ABOUT THIS TASK :: Only those lines in the data below from the line containing "التتبع الشحنة (662, 2272)" through the line containing "Artwork (765, 2130)", both included, should be restated word for word.

GIVEN DATA ::
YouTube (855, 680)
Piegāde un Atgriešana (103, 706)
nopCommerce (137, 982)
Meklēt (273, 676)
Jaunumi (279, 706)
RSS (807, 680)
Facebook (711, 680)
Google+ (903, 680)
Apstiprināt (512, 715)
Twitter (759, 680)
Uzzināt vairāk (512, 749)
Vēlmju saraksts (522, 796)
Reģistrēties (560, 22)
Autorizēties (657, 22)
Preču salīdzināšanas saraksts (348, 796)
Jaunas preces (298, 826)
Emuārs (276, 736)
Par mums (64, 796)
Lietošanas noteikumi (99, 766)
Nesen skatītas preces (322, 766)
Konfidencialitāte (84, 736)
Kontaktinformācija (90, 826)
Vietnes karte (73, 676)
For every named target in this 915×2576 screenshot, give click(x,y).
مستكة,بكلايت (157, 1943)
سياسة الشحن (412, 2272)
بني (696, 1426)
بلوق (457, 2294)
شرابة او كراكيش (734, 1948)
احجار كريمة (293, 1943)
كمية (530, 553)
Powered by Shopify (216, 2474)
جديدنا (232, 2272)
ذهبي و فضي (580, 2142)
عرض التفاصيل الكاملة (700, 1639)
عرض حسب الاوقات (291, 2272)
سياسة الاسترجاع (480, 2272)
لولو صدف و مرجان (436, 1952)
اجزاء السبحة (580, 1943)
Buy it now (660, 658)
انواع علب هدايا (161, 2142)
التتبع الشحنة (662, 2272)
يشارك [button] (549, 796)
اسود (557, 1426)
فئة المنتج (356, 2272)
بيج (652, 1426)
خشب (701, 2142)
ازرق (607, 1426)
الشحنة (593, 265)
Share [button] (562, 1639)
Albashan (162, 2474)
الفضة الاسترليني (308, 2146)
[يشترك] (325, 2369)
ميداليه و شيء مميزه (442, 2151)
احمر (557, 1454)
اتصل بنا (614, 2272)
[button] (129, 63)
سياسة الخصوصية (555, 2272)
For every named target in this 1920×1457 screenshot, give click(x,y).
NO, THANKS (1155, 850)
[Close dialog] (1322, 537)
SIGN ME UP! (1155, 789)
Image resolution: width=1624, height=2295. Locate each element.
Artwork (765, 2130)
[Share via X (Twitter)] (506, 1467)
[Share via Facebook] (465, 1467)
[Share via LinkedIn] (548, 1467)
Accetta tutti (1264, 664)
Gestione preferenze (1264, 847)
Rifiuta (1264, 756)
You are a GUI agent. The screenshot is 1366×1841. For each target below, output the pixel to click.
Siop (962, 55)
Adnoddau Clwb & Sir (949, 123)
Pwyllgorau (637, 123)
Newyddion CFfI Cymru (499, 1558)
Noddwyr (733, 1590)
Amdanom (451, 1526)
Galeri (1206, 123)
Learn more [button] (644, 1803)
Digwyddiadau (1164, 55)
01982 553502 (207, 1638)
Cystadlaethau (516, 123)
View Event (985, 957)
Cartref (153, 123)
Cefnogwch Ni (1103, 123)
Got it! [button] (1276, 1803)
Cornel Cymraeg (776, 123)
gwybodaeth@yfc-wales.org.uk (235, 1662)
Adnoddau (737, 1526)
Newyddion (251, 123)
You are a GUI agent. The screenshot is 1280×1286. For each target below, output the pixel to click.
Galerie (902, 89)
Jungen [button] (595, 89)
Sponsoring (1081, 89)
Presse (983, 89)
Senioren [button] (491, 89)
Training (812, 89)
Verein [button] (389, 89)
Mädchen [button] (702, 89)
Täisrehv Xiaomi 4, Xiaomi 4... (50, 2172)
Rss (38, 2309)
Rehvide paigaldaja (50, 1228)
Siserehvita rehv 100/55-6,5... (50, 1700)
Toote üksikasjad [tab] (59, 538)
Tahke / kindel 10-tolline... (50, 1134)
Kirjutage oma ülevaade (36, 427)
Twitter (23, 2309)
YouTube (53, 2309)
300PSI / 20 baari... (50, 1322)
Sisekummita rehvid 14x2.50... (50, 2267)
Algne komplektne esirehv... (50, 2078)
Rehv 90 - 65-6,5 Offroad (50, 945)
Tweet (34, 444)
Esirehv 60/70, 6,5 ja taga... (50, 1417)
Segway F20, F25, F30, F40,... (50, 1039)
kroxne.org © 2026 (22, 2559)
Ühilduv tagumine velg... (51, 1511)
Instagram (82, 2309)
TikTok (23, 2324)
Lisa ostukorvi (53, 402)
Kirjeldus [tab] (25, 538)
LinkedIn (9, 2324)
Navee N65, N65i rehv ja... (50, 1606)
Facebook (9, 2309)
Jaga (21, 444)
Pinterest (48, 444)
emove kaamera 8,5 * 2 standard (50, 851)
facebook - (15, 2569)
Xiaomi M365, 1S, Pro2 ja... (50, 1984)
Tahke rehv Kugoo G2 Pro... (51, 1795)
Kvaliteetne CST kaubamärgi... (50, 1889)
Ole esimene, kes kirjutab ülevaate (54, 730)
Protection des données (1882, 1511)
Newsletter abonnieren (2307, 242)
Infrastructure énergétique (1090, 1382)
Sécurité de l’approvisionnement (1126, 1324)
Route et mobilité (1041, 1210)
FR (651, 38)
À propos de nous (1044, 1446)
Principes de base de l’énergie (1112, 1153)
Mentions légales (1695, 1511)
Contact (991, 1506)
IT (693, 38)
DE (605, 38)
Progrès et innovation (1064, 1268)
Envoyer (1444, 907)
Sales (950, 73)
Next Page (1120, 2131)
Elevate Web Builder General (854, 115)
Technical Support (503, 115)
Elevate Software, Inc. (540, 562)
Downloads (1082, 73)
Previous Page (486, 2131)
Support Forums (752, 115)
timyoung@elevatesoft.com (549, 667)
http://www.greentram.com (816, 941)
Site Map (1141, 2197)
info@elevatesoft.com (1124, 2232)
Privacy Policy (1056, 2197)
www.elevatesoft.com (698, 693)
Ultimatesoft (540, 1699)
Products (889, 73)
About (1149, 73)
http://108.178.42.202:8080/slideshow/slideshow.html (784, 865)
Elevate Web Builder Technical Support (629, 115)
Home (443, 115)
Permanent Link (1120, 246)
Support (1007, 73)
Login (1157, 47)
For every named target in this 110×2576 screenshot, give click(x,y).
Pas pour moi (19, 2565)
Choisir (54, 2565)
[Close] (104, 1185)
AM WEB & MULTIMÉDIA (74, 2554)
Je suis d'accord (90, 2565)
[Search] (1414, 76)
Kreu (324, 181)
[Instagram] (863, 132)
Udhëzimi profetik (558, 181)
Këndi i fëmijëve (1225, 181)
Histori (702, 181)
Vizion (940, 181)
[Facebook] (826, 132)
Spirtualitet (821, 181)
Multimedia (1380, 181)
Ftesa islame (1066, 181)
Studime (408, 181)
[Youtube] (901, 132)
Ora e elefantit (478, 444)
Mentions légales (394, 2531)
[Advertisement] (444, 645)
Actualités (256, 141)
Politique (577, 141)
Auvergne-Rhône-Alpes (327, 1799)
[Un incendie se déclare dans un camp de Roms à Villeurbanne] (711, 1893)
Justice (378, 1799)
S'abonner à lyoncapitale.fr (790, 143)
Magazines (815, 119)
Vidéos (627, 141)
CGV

ANSWER SPACE ::
التتبع الشحنة (662, 2272)
يشارك [button] (549, 796)
اسود (557, 1426)
فئة المنتج (356, 2272)
بيج (652, 1426)
خشب (701, 2142)
ازرق (607, 1426)
الشحنة (593, 265)
Share [button] (562, 1639)
Albashan (162, 2474)
الفضة الاسترليني (308, 2146)
[يشترك] (325, 2369)
ميداليه و شيء مميزه (442, 2151)
احمر (557, 1454)
اتصل بنا (614, 2272)
[button] (129, 63)
سياسة الخصوصية (555, 2272)
For every named target in this 1920×1457 screenshot, give click(x,y).
NO, THANKS (1155, 850)
[Close dialog] (1322, 537)
SIGN ME UP! (1155, 789)
Image resolution: width=1624, height=2295. Locate each element.
Artwork (765, 2130)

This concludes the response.